§ **INSTRUCTIONS**:
(a) Reproduce the part of the passage on the NMC's English language requirements that opens with the words containing "Matthew McClelland, NMC" and closes with "English language skills.".
(b) According to the passage on the NMC's English language requirements, how many internationally trained professionals joined the NMC register in 2021–2022?

§ **EXTRACTED TEXT**:
NMC consulting on its English language test approach and whether it should consider accepting alternative evidence of English language competence.
Matthew McClelland, NMC Executive Director of Strategy and Insight, wrote on the NMC’s website:
“Effective communication is vital for high-quality, person-centred care and fundamental to public trust and confidence in health and care professionals. Clinical practice requires nurses, midwives, and nursing associates to communicate with patients and colleagues clearly, sensitively, and with kindness – very often on complex issues and in pressurised environments. This means it’s essential that everyone joining our register has strong English language skills.
“Everyone joining our register has to demonstrate their English language competence in one of three ways. One way is to train in English, and another is to practise in an English-speaking role as a registered nursing or midwifery professional. The other way is to take an approved English language test. That’s the route most internationally trained professionals use.
“In 2021–2022, more than 23,000 internationally trained professionals joined our register, and the vast majority had taken an English language test. The two tests we currently accept are IELTS and OET, both of which are reputable, not-for-profit tests used by many regulators and other organisations around the world.”
He continued by confirming that the NMC “will be consulting on two areas: firstly our English language test approach and , secondly, whether we should consider accepting alternative evidence of English language competence, such as employer references, evidence of unregulated practice in a healthcare setting in the UK, or postgraduate qualifications that are taught and examined in English…We’ll run the consultation for eight weeks to give everyone plenty of time to have their say, but also to ensure we can develop and implement any new proposals as quickly as possible.”

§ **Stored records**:
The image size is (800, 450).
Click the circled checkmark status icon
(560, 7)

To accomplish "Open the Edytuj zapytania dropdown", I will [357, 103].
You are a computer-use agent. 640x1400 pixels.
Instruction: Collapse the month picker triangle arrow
---
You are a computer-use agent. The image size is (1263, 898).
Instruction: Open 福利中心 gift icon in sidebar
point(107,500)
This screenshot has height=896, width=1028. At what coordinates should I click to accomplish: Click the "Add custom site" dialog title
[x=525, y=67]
...
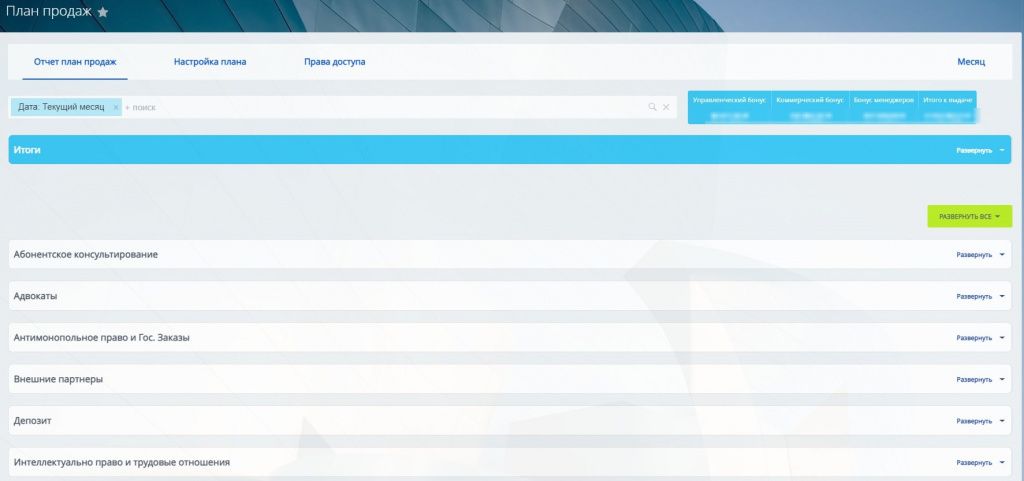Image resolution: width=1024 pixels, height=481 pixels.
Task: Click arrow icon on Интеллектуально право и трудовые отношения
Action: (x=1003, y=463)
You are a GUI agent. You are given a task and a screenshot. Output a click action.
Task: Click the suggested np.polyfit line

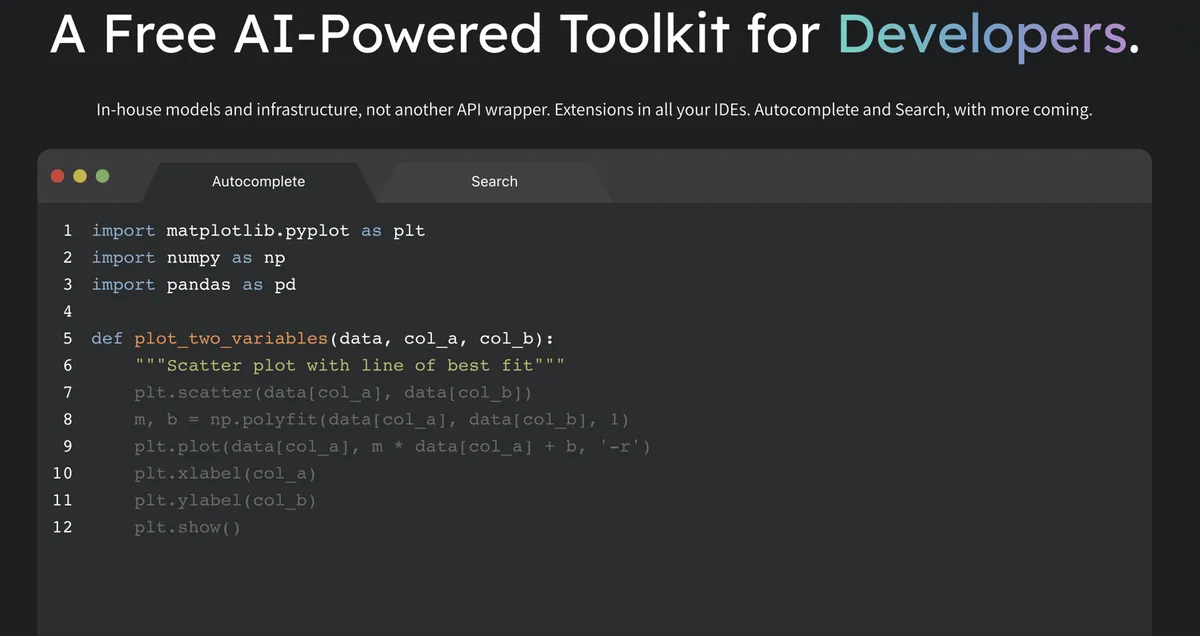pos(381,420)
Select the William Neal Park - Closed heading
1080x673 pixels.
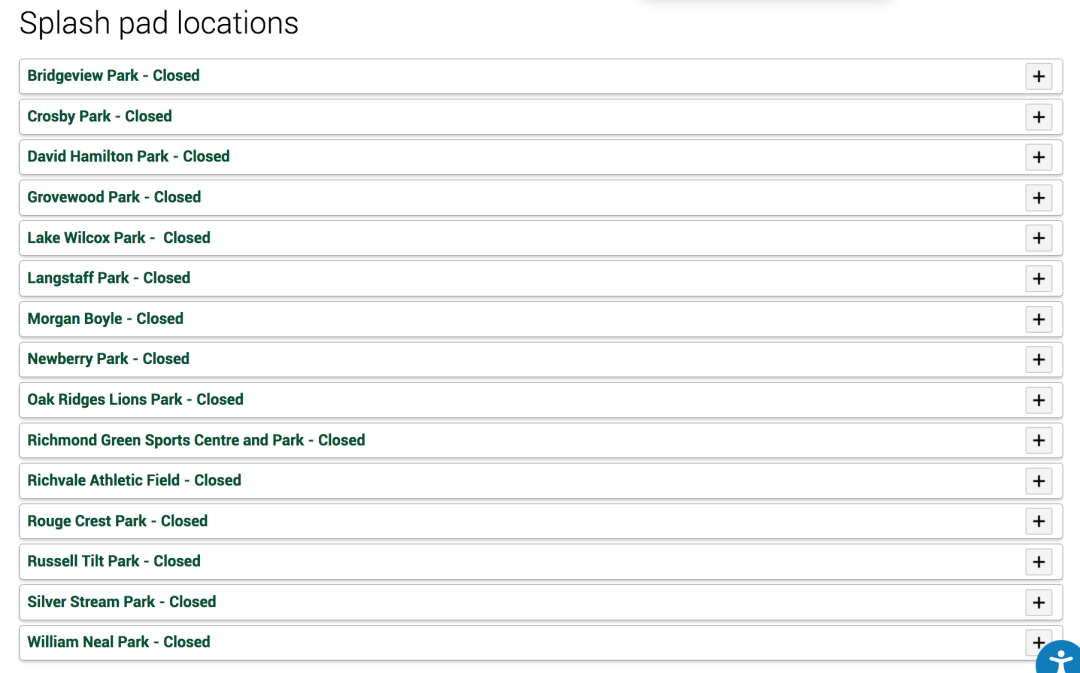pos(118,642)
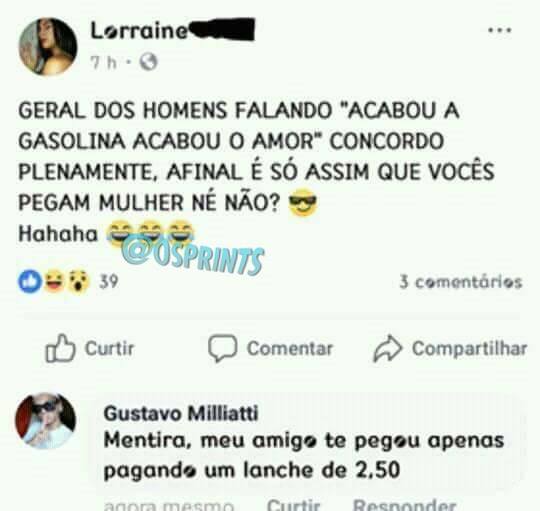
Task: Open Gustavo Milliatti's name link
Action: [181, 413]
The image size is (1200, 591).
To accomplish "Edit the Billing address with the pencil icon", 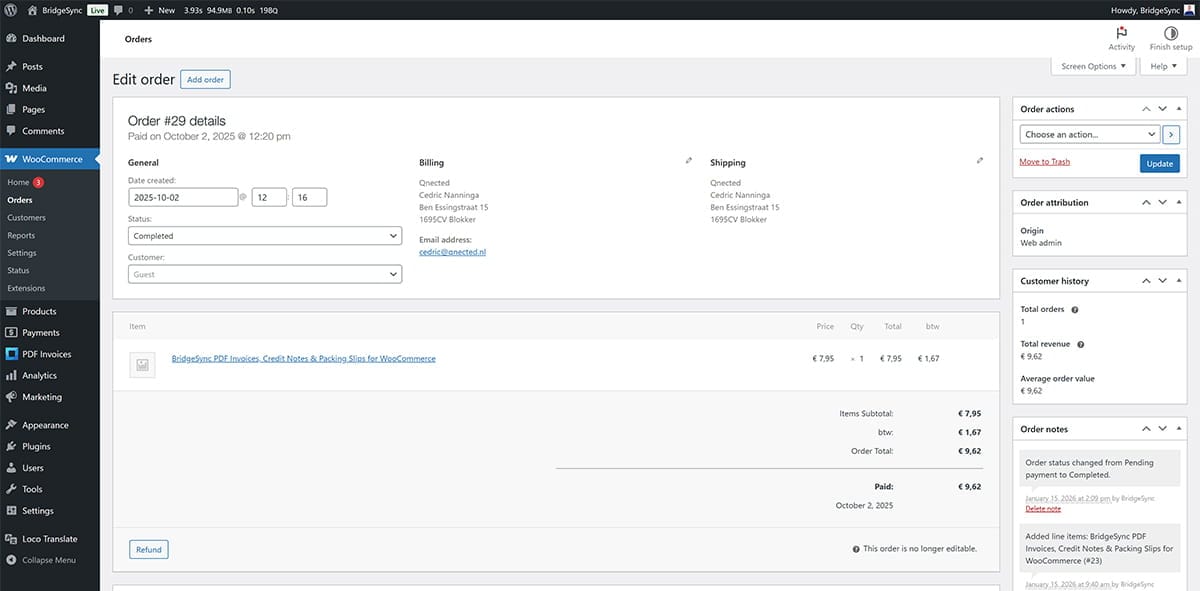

§ **RESPONSES BY ITEM NUMBER**:
(a)
Matthew McClelland, NMC Executive Director of Strategy and Insight, wrote on the NMC’s website:
“Effective communication is vital for high-quality, person-centred care and fundamental to public trust and confidence in health and care professionals. Clinical practice requires nurses, midwives, and nursing associates to communicate with patients and colleagues clearly, sensitively, and with kindness – very often on complex issues and in pressurised environments. This means it’s essential that everyone joining our register has strong English language skills.

(b) More than 23,000.